Duvarın yapımı ve korunması: duvarda işçi olarak fakir Araplar çalıştırmaktadır, duvarın inşa parası ABD den gelmektedir.Ve günlük dört dolar karşılığında Rus ve Ukraynalılar güvenliğini sağlıyor. İşgal altındaki topraklarda Filistinliler işe, alışverişe yada: Kudüs'e giderken günde onlarca aramadan geçiyor, saatlerce kuyrukta bekletiliyorlar. Yahudilerse duvarın gerisinde başka bir duvarın içinde korku ile yaşamaktadır. Duvar herkes için şu anda hapishane konumunda, yarın işgalciler için; Baybars ne zaman gelecek paranoyasıyla daha büyük bir zindana dönüşecektir.

Ey insanlık aç gözünü: Gazze'nin etrafını çeviren duvar idamlığın boynuna takılan yağlı urgandır. Bir buçuk milyon Filistinli duvarın arkasında yavaş yavaş ölmektedir. 1948 deki gibi kaçmadıkları için İsrail tarafından bir yıl önce bütün dünyanın gözleri önünde acımasızca katliama uğradı. Zeytinlikleri söküldü ,tarım arazileri dozerlerle tarumar edildi. Medyada seyrettikleri karşısında insanlığın kanı donmalıydı; çünkü Gazze'de insanlık, onbinlerce yılın birikimi erdem, ahlak, bir hukuku  olan savaş, Hiroşima'dan daha fazla Gazze'de öldü. Kendi toplarında duvar içine hapsedilmiş insanların katledilişini, korkusunu, meskenlerinin ve ticaret hanelerinin yakılıp yıkılışını, geçimlik arazilerinin sökülüşünü bütün dünya aymazca, utanmazca seyretti.

Duvarın bir tarafı Mısır denilen, adı İslam ülkesi hanesine yazılan bir devlete komşu iken oraya açılan Refah kapısı gaddarlıkta İsrail'deki duvar kapılarını aratmıyordu .Gazze'ye yardım için dünyanın dört bir tarafından gelen doktorlar, yardım malzemesi ve yardım

ekipleri Mısır duvarına dayanıp kaldı. 

Siyonistlerin yıktığı Gazze'deki evlerin enkazı hala kaldırılmadan duruyor, çünkü enkazı kaldıracak araç gereç yok.

Gazzeli'nin içine gireceği evini yeniden inşa edeceği çimento, demir ve ekipmanlar Mısır'ın vicdanı kirlenmiş duvarında dayalı duruyor.

İsrail akbaba gibi Gazze'nin ölümünü acelesiz bekliyor.
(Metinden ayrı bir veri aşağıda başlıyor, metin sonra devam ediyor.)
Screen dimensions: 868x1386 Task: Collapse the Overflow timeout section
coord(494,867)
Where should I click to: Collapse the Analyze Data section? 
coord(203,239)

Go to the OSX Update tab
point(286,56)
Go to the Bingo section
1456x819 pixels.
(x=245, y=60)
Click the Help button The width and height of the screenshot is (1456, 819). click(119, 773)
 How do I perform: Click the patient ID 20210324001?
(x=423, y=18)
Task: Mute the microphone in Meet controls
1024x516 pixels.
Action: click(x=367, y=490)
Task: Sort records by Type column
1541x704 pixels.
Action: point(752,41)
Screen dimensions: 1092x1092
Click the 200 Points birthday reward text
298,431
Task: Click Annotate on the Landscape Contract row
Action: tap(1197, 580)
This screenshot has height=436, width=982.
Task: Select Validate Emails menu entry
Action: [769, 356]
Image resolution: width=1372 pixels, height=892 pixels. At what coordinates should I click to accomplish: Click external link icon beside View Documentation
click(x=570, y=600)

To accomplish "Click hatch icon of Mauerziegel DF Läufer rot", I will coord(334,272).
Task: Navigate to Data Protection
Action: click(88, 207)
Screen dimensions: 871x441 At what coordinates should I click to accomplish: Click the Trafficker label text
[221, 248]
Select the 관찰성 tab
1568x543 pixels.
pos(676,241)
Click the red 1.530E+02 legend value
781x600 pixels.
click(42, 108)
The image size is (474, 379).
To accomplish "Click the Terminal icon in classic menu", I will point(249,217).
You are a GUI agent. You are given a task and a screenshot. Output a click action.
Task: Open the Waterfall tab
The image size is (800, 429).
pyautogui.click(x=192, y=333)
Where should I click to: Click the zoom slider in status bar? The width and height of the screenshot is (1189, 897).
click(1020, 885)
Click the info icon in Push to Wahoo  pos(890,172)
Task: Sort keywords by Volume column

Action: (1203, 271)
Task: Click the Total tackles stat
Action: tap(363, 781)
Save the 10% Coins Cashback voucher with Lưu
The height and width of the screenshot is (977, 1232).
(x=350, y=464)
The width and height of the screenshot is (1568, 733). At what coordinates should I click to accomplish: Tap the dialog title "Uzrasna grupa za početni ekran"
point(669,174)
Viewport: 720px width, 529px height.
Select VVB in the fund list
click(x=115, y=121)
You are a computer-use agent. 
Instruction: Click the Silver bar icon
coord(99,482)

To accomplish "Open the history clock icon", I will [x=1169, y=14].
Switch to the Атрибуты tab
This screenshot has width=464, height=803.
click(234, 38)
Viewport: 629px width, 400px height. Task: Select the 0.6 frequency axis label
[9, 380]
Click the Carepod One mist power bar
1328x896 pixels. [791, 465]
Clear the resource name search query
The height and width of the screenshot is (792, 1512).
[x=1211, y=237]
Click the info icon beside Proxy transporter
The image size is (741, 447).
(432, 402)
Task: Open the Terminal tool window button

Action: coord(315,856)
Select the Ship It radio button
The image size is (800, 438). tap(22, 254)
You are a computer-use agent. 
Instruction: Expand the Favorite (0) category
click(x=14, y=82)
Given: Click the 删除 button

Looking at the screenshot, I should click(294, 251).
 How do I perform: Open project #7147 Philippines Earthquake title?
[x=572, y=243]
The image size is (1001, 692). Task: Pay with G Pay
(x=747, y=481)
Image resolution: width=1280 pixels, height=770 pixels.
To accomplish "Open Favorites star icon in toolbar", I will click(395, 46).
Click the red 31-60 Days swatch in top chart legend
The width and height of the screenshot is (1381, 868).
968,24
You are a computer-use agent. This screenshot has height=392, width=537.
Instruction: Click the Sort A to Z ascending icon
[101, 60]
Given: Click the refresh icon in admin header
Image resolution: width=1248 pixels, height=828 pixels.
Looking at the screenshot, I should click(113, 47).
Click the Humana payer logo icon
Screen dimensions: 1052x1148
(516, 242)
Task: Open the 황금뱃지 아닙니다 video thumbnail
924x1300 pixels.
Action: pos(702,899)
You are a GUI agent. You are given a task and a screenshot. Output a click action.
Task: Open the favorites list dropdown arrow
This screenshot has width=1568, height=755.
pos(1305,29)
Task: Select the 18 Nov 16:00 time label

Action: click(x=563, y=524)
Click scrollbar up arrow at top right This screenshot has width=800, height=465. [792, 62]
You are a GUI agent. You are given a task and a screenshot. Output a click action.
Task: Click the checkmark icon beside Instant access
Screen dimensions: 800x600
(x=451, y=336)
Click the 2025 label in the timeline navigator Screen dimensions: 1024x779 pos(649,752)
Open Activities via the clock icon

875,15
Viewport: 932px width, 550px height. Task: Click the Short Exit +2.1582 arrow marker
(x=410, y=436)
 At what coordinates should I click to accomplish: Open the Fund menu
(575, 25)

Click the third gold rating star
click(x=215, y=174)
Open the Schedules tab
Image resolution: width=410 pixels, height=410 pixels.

Ölmezse, direnirse yeniden gönderecek fosfor bombalarını, tanklarını, uçaklarını, ABD yapımı her türlü silahı çokça var çünkü elinde, bir de ABD'nin desteği ardında.

Bir aydır İngiltere'den başlayıp bütün Avrupa'yı geçip Türkiye'de güçlenip kuvvetlenen ''Filistin'e yol açık gönüllüsü'' bir avuç onurlu ve Gazze aşığı ,insanlık aşığı ve yardım aşığı insan da Mısır duvarına çarptı. Fakat, durmadılar. Devlet başkanlarının aymazlığına inat, BM üçkağıtçılığına inat, bütün dünyanın gözleri önünde yorulmadan duvarı yıkamasalar da deldiler.

Bütün insanlığa bir çağrı yaptılar: Duvar Filistin'i, duvar Gazze'yi eritmekte. Duvar Filistin'i tümden bitirmeden ciddiye alınmalı, ne olduğu bilinmeli ve yıkılmalıdır. Daha geç kalmadan duvarın acısı insanlığa dokunmadan ABD'nin bölgedeki nükleer savaş gemisi olan İsrail durdurulmalıdır.